Wsparciem wyjaśnień oskarżonego miały być także zeznania R. L. (k.64v). Sąd nie dał wiary zeznaniom tego świadka. Nie widział on zdarzenia, o tym co się stało dowiedział się od oskarżonego. Z jego zeznań wynika, że R. D. podał mu, że nie jechał skuterem, ale przyznał się, bo na komendzie usłyszał, że i tak się nie wykręci, że zostanie uznany za winnego, podsunęli mu protokół, więc podpisał go, żeby jak najszybciej wyjść, co sprzeczne jest nie tylko z tym co wyjaśnił sam oskarżony odnośnie swego przyznania się – że zrobił to tylko dlatego, bo obawiał się policji, gdyż go prześladują, zatrzymują, przeszukują, kiedyś go pobito na policji – ale także z tym co podała świadek M. D. (1), że oskarżony przyznał się do prowadzenia skutera dlatego żeby to jej „nie ciągano”. Ponadto świadek jest partnerem matki oskarżonego, co zdaniem Sądu, mogło pchnąć go do złożenia zeznań wspierających R. D..

Wsparciem wyjaśnień oskarżonego miały być również zeznania M. R. (1) (k.53v). Świadek podała, że spotkała się u siebie z M. D. (1), która przyjechała do niej porozmawiać w sprawie pracy. Było to dnia 11 czerwca ubiegłego roku. Wymieniona przyjechała do niej swoim pojazdem, była sama, miała w ręku kask. Po rozmowie wyszła od niej, ale wróciła, mówiąc, że przy jej pojeździe stoi policja i boi się wyjść, gdyż nie miała jakichś dokumentów. Porozmawiały chwilę, po czym wymieniona ponownie wyszła. Świadek wskazała także, że oskarżona nie mówiła jej co robili policjanci. W ocenie Sądu nie można wykluczyć, że takie spotkanie kobiet dnia 11 czerwca 2016 roku faktycznie miało miejsce, jednakże zeznania świadka w pozostałej części Sąd uznał za niewiarygodne, albowiem były one aż nadto tendencyjne. Świadek przedstawiła wersję spotkania wyraźnie uzgodnioną z oskarżonym i jego żoną, ale zrobiła to nieudolnie, bowiem między relacją M. D. (1), a zeznaniami tej świadek pojawia się istotna różnica rzutująca negatywnie na ocenę jej zeznań. Otóż M. D. zeznała, że po tym jak wróciła do wymienionej, kiedy zobaczyła policjantów przy mężu obok skutera, wyszła od niej z powrotem dopiero po około 20 minutach, tymczasem M. R. podała, że kiedy wróciła do niej porozmawiały chwilę, postały na schodach i M. D. zaraz poszła. Zdaniem Sądu świadek jako znajoma matki oskarżonego – z którą rozmawiała o sprawie i która przekazała jej, że syn narozrabiał (co sprzeczne jest z wersją oskarżonego i M. D. (1) z której wynika, że R. D. został rzekomo niesłusznie zatrzymany i oskarżony) - także wspierała oskarżonego.
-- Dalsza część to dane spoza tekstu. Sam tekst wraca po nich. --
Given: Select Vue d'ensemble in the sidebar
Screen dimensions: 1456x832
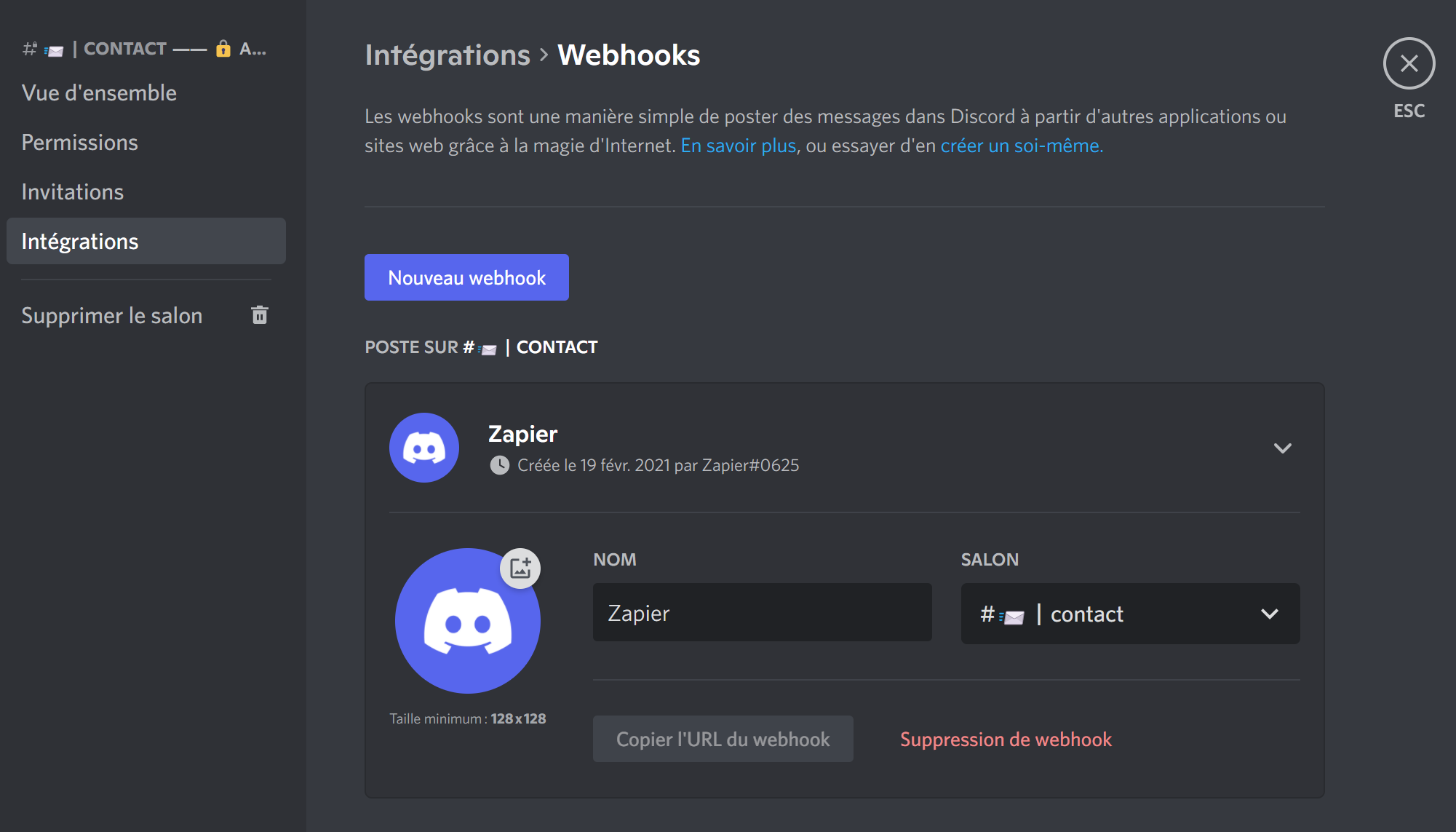Looking at the screenshot, I should click(99, 92).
W konsekwencji Sąd uznał, że oskarżony dopuścił się czynu opisanego w części wstępnej uzasadnienia.

Sąd przyjął, iż R. D. ponosi winę za dokonanie przypisanego mu czynu. W szczególności, w realiach sprawy, można było od niego wymagać zgodnego z prawem zachowania, gdyż był zdatny do ponoszenia odpowiedzialności karnej, działał z pełnym rozeznaniem (był w pełni poczytalny mając świadomość tego co czynił – co było przedmiotem opinii biegłych lekarzy psychiatrów k.61-63. Sąd wnioski zawarte w opinii w pełni podzielił, nie dopatrując się jakichkolwiek przesłanek, które ewentualnie mogłyby podważyć rzetelność czy fachowość biegłych), wreszcie działał w ramach normalnych sytuacji motywacyjnych, ponieważ nie zachodziły żadne okoliczności, które ową winę ograniczyłyby lub wyłączyły (nie zachodziły stany wyższej konieczności, czy też działania pod wpływem błędu).
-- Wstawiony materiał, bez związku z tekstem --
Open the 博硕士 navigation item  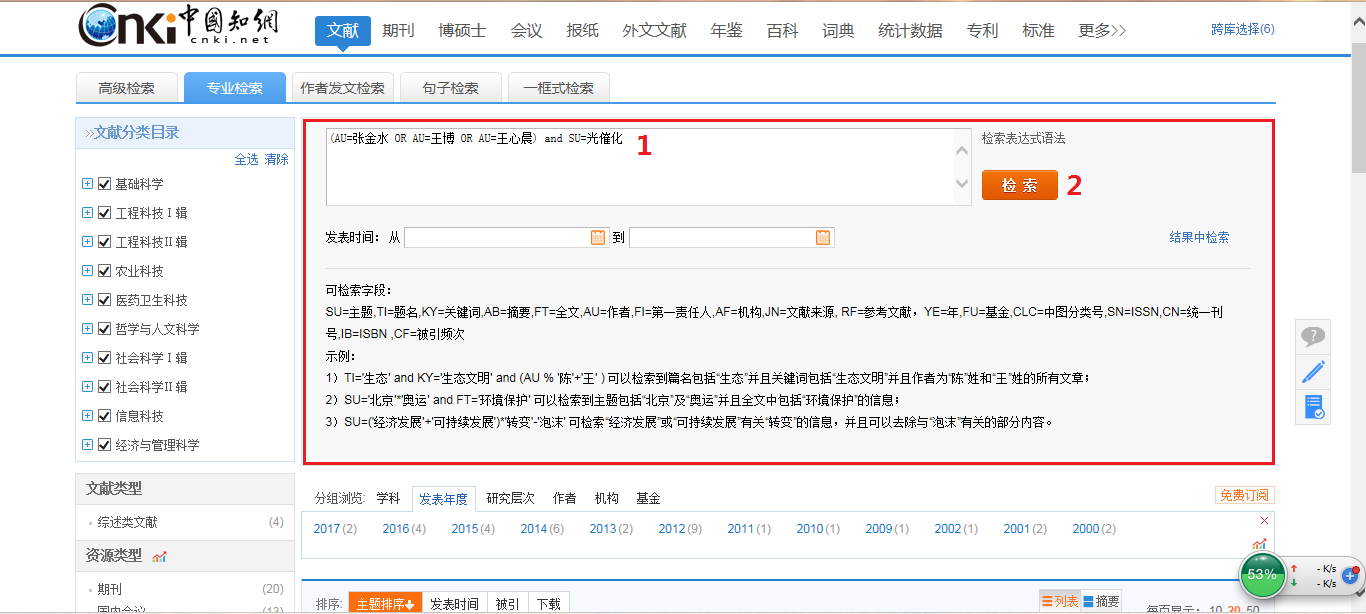coord(462,31)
Czyn oskarżonego zakwalifikować należało jako przestępstwo z art. 178a §4 k.k.

Za powyższy czyn Sąd wymierzył oskarżonemu karę 6 miesięcy pozbawienia wolności.

Wymierzając karę jako okoliczność obciążającą Sąd uwzględnił przede wszystkim uprzednią karalność oskarżonego (k.9-10). Sąd miał także na uwadze, że R. D. kierował pojazdem mechanicznym bez jakiegokolwiek ważnego powodu (nie brał udziału w akcji ratowniczej, itp.), mając pełną świadomość obowiązującego go zakazu prowadzenia wszelkich pojazdów mechanicznych (k.18), co świadczy o pogardliwym stosunku oskarżonego do prawa i wyroków, a tym samym o jego zdemoralizowaniu.

Sąd nie doszukał się po stronie oskarżonego żadnych szczególnych okoliczności łagodzących.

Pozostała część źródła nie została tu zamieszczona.